日本酒は、早く仕込むためや味を調整するために、「糖添(とうてん)」とよばれる処理をすることがあります。糖分を添加することです。
「アル添」と呼ばれるものもあります。こちらはアルコールを添加したものです。
これは、促成栽培に近いものがあるため、コウジ酸をはじめとする美白成分の働きが十分には期待できません。必ず原材料をチェックしてください。
日本酒を使った美容方法
日本酒ローション
※アルコールの刺激が気になる方は、一度加熱して下さい。70℃以上でアルコールは飛びます。
日本酒ローションは、日本酒をそのまま肌につけるだけ。これで保湿効果と美白効果が望めます。
そのままでもよいのですが、加えることによって効果が増す食材もご紹介します。
豆乳
顔の産毛を薄くする効果と、皮脂を抑えてくれる効果が期待できます。もちろん、イソフラボンの美白効果もプラスされます。
昆布
日本酒に漬け込んだ状態で一晩おき、その日本酒を使います。昆布の保湿成分が肌に潤いを与えます。細胞の代謝を活発化する働きもあります。
きゅうり
抗炎症効果があります。日焼けのあとのほてりを鎮静化させます。
日本酒パック
コットンにしみこませたり、顔パックにしみこませて使う方法が一般的です。
コウジ酸の相乗効果を狙うパックとして、酒粕を少量、好みの固さに日本酒で練る方法があります。高い美白効果と保湿効果が期待できます。
日本酒風呂
女優さんたちが多く使っていることで有名になりました。日本酒にはフルーツ酸の力で洗浄力もあるので、お湯がたいへん汚れます。

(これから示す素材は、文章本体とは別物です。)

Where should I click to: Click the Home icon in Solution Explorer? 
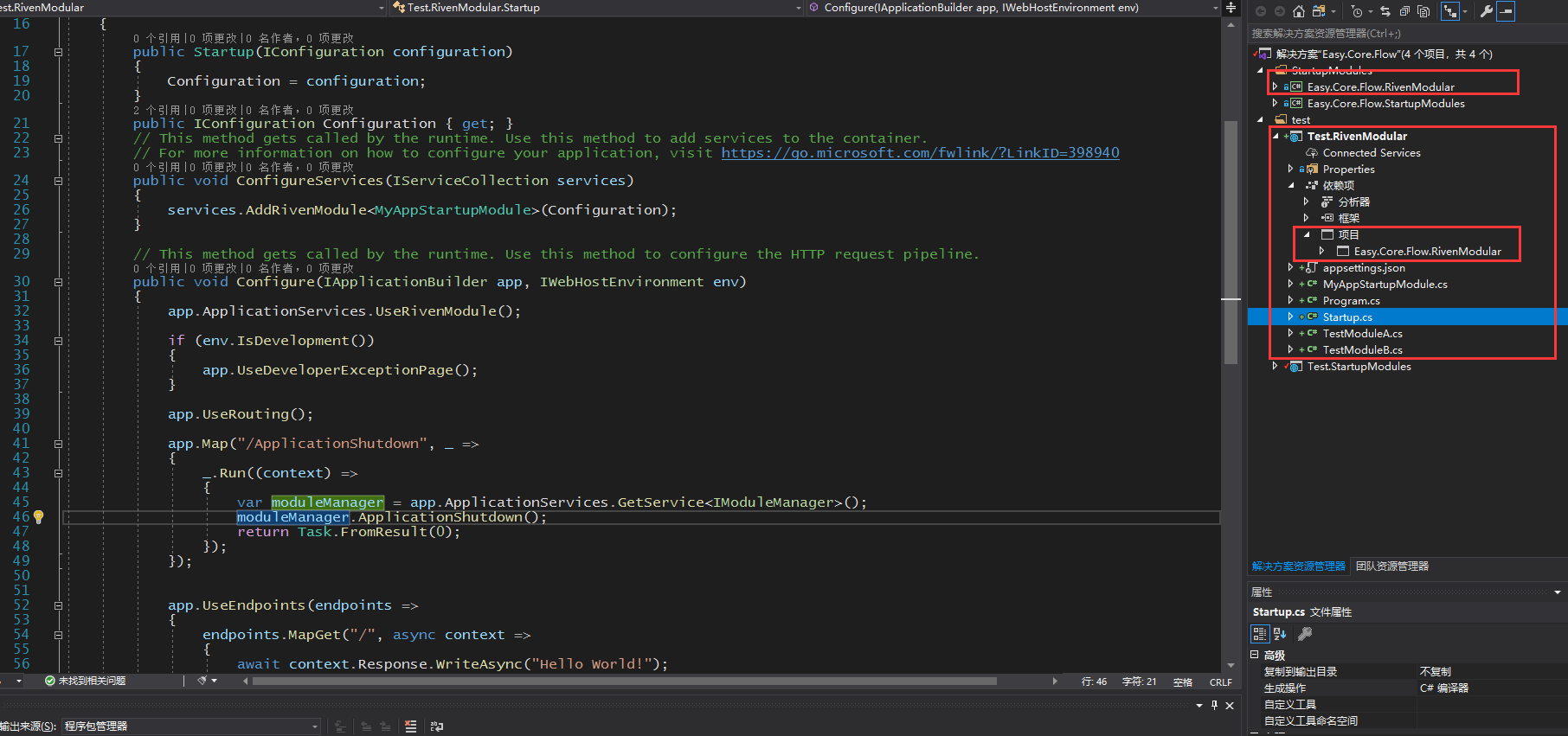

お風呂のお湯に日本酒を適量入れるだけです。5合(0.9L)入れると、かなり洗浄力の強いお湯になり、発汗作用も高くなります。
刺激も強いので、心臓疾患の方、ぜんそくを持っている方には量を減らしてください。
アルコールに弱い方、お子様も一緒に入るという方は1合(180ml)から始めて様子を見てください。